At the very heart of the Left’s stupidity on national security matters is its lamentable unfamiliarity with the basic techniques of counter-intelligence. In their reckless, ideologically-driven haste to smash the infrastructure of white supremacism in New Zealand, the far-left critics of the SIS and the GCSB are openly embracing the maximum possible deployment of state surveillance and interception technology.
To root out Islamophobia and silence hate speech, they are happy to have the national security apparatus secure the demise of far-right extremists by any means necessary. That their own uncompromising demands are as predictable as they are extreme does not appear to have occurred to them. That their antipathy to the far-right might be used to the long-term advantage of the security services has, similarly, never crossed their minds.

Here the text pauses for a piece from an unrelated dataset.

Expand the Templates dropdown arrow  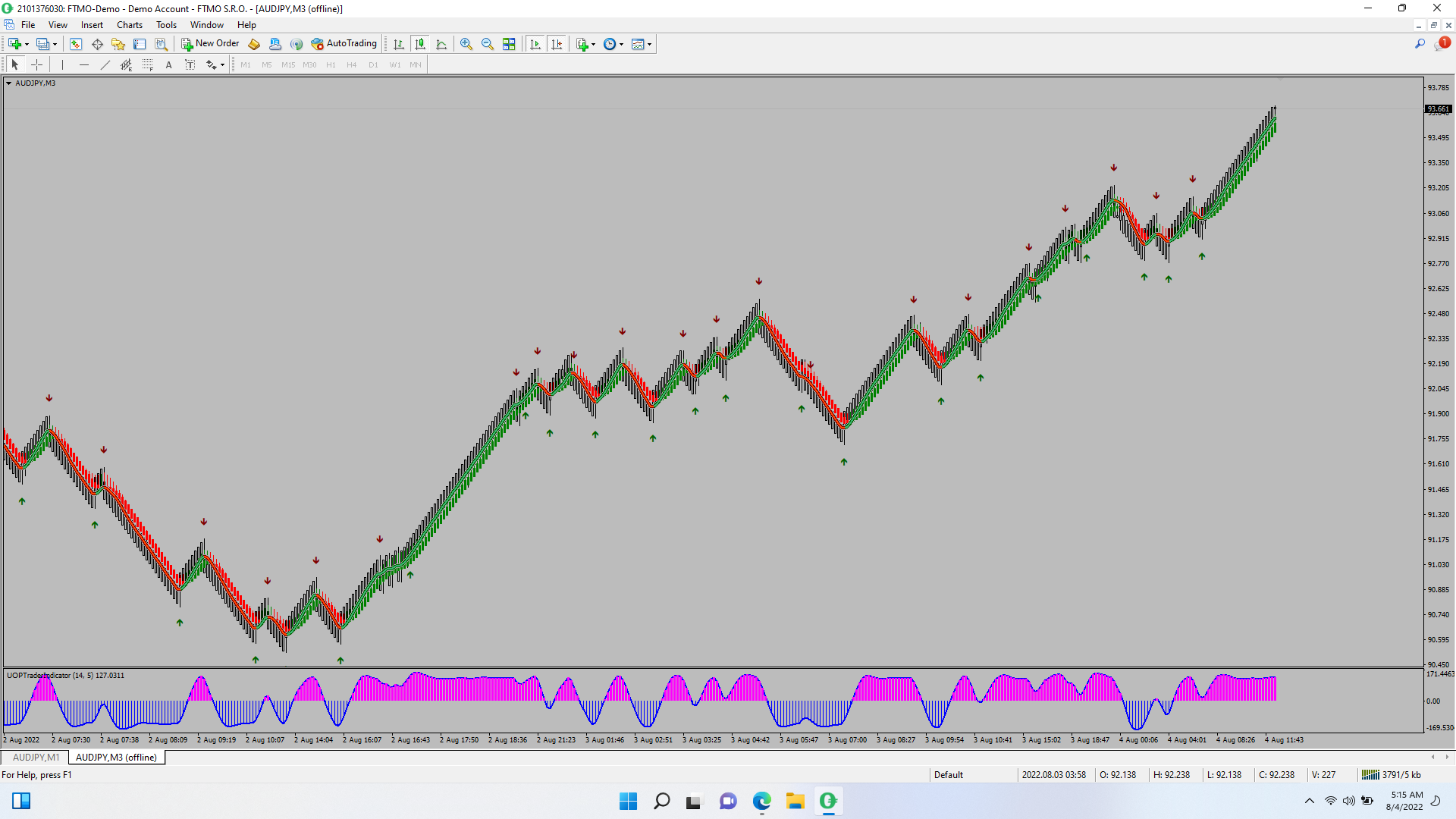tap(649, 44)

Nor, apparently, has the realisation that, when they have rounded up the last ethno-nationalist extremist, those same security services will come after the Left with exactly the same surveillance technology and censorship powers. More tellingly, they will be able to do so citing precedents with which the Left itself has furnished them. The far-left critics of the national security apparatus will be hung by a rope which they, themselves, have twisted.
This essay was originally posted on The Daily Blog of Tuesday, 9 March 2021.